Reputation: 1
I have 3 CSV files:
Base File(values initialised with 0)
steve tignor ash michael jose sam joshua
0 0 0 0 0 0 0
File 1:
tignor michael jose
888 9 -2
File 2:
ash joshua
77 66
Output I need:
steve tignor ash michael jose sam joshua
File1 0 888 0 9 -2 0 0
File2 0 0 77 0 0 0 66
I tried with sorting the files first with awk and then merge with paste but as I have 1000+ columns and having 30 files it just did not work.
Code:
awk -F"," 'NR==1{
split($0,a,FS);asort(a);
for(i=1;i<=NF;i++)b[$i]=i
} {
for(i=1;i<=NF;i++)printf("%s,",$(b[a[i]]));
print x
}' File1 > 1.csv
awk -F"," 'NR==1{
split($0,a,FS);asort(a);
for(i=1;i<=NF;i++)b[$i]=i
} {
for(i=1;i<=NF;i++)printf("%s,",$(b[a[i]]));
print x
}' File2 > 2.csv
paste -d"\n" 1.csv 2.csv > merge.csv
Need some assistance here. Thanks in advance.
Upvotes: 1
Views: 384
Reputation: 173
I assumed that you omitted the commas in the files.
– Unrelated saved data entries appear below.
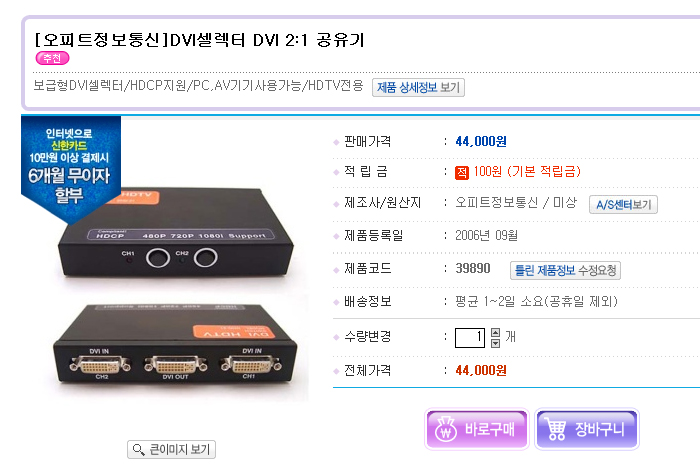Viewport: 700px width, 470px height.
Task: Open the A/S센터보기 service center button
Action: coord(623,204)

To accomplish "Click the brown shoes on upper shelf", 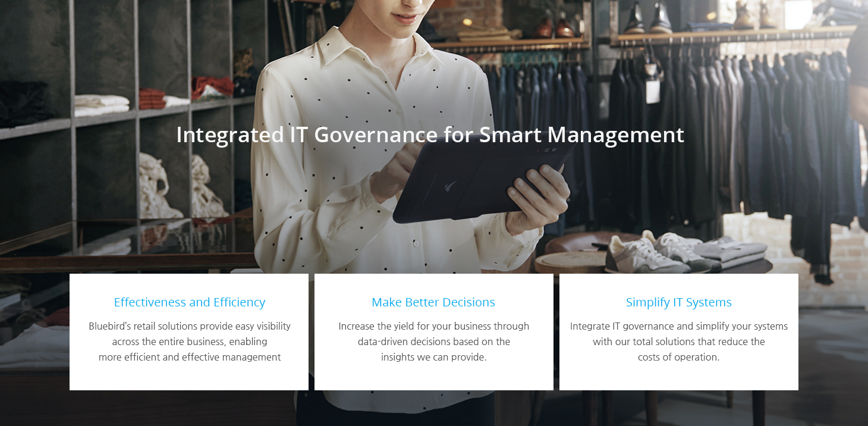I will [553, 27].
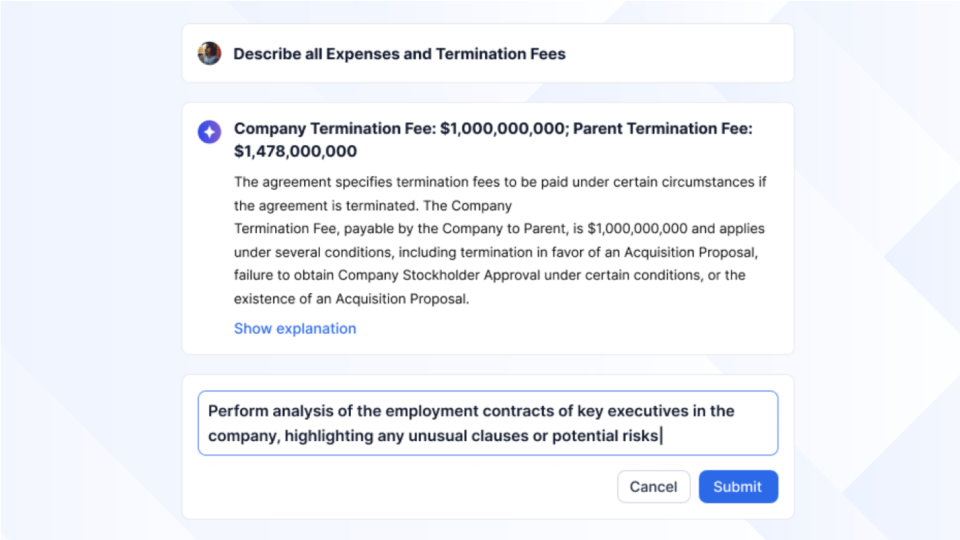
Task: Click the question 'Describe all Expenses and Termination Fees'
Action: 399,54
If you're using space separated files you could just change the separator used in the split function.
awk '
ARGIND==1 && FNR==1{
split($0, base, ",")
printf("file,%s\n",$0)
}
ARGIND > 1 && FNR==1{
split($0, names, ",")
printf("%s", ARGV[ARGIND])
}
ARGIND > 1 && FNR==2{
split($0, values, ",")
for(i in names)
line[names[i]] = values[i]
for(i in base){
if(base[i] in line)
printf(",%s", line[base[i]])
else
printf(",0")
}
delete line
print ""
}
' base.csv file1.csv file2.csv
Example:
file1.csv:
tignor,michael,jose
888,9,-2
file2.csv:
ash,joshua
77,66
and base.csv:
steve,tignor,ash,michael,jose,sam,joshua
0,0,0,0,0,0,0
the output is:
file,steve,tignor,ash,michael,jose,sam,joshua
file1.csv,0,888,0,9,-2,0,0
file2.csv,0,0,77,0,0,0,66
Basically, the script is running in 2 steps:
P.S. I made a new POSIX awk compatible version of the script:
awk --posix '
NR==FNR && FNR==1{
split($0, base, ",")
printf("file,%s\n",$0)
}
NR>FNR && FNR==1{
split($0, names, ",")
printf("%s", FILENAME)
}
NR>FNR && FNR==2{
split($0, values, ",")
for(i in names)
line[names[i]] = values[i]
for(i in base){
if(base[i] in line)
printf(",%s", line[base[i]])
else
printf(",0")
}
delete line
print ""
}
' base.csv file1.csv file2.csv
Upvotes: 1